Why is the merge printing in reverse order


So, I was learning the Merge Sort Algorithm. and I was amazed to see that the merging is printed in reverse order. You can see I am printing the merge vector v at each step but I don't understand why is it in reverse order. The final answer if perfectly fine.

void merge(vector<int> &left, vector<int> &right, vector<int> &v) {
    cout << "merged vector is : \n";
    for (auto x : v)
        cout << x << " ";
    cout << endl; 

    int l = left.size();
    int r = right.size();

    int i = 0, j = 0, k = 0;
    while (i < l && j < r) {
        if (left[i] <= right[j]) {
            v[k] = left[i];
            i++;
        } else {
            v[k] = right[j];
            j++;
        }
        k++;
    }
    while (i < l) {
        v[k++] = left[i++];
    }
    while (j < r) {
        v[k++] = right[j++];
    }
    return;
}

Solution

  • You print the destination vector v at the beginning of each step.
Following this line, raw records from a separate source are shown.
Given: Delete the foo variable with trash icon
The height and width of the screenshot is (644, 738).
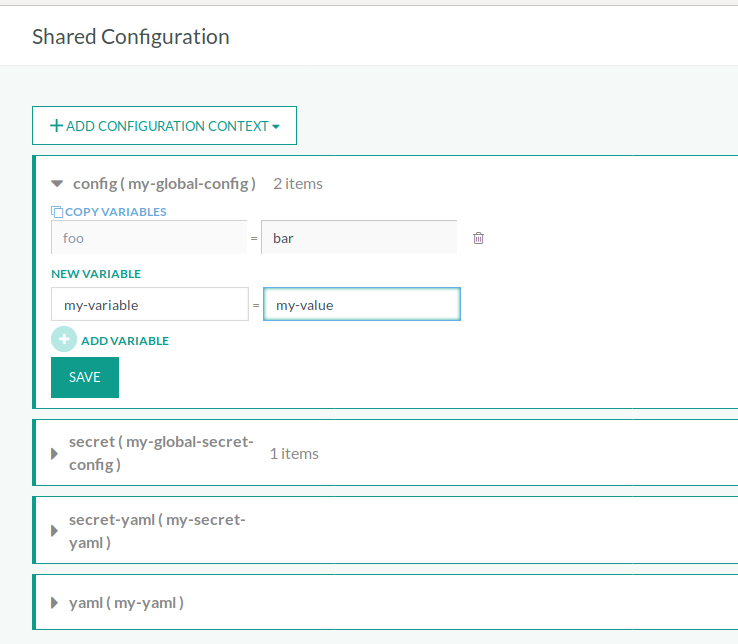Looking at the screenshot, I should [478, 238].

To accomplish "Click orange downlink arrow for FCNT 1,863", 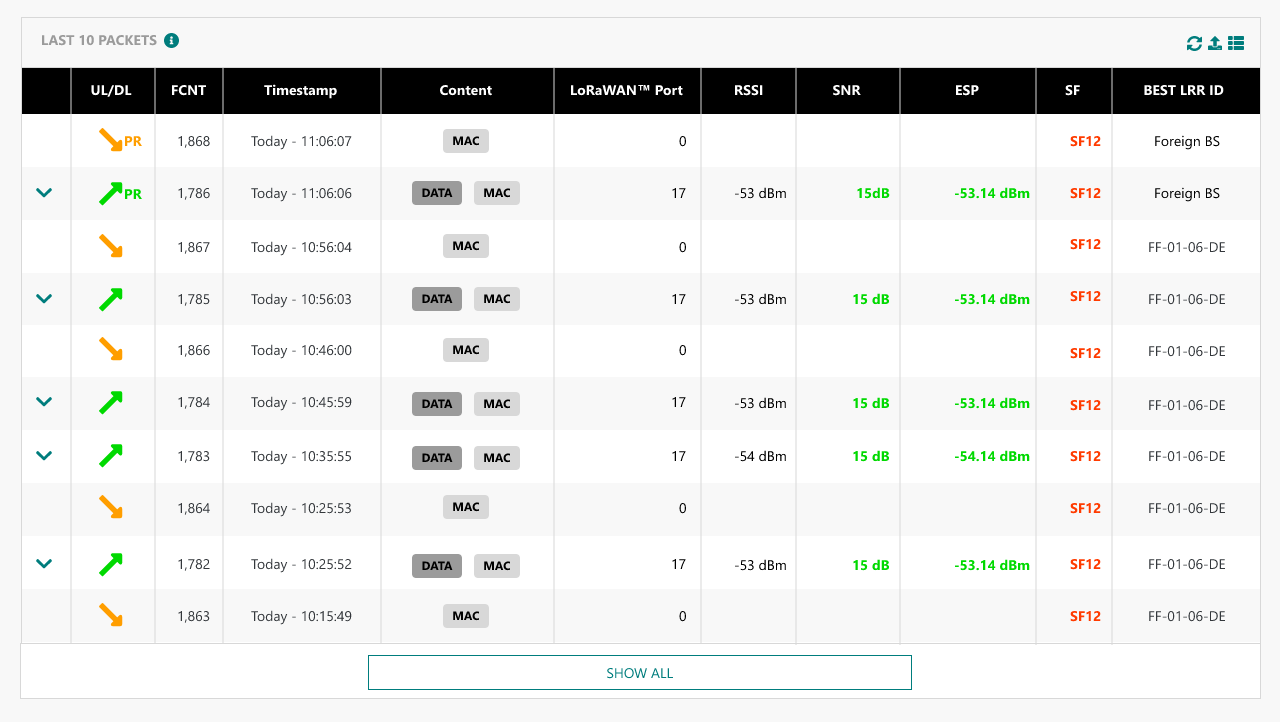I will [x=111, y=615].
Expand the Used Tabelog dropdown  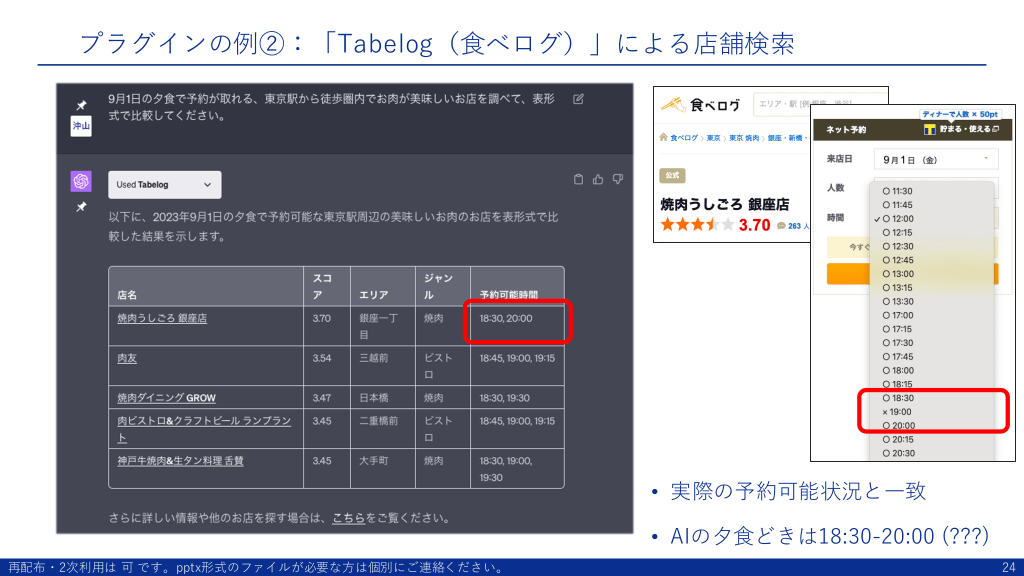(165, 185)
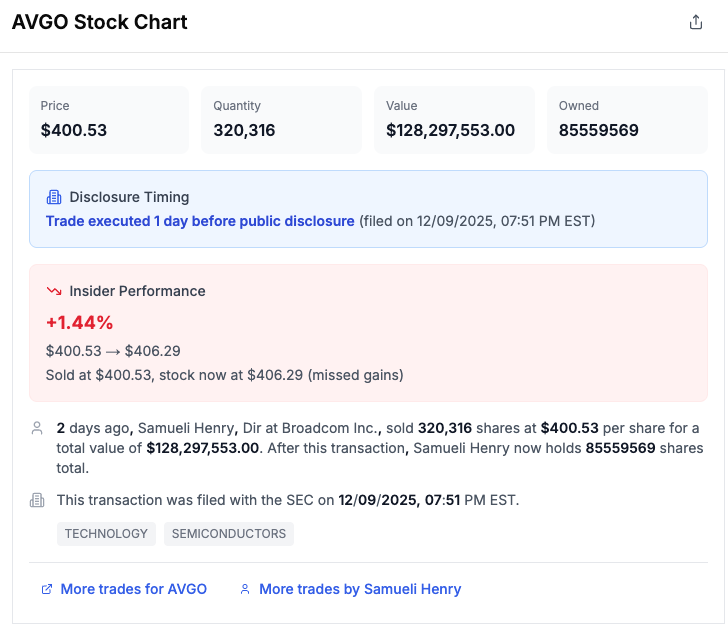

The contents and order of the destination vector depends on how you use implement the merge sort algorithm, namely how you split the original vector, how you invoke the merge function and what is the original contents of the source vector. If you want to track the behavior of the merge sort algorithm, you should print the vector after the merge operation.

    Note also that:

    • the index variables i, j, k, l and r should have type size_t.
    • the return; statement at the end of the function is useless.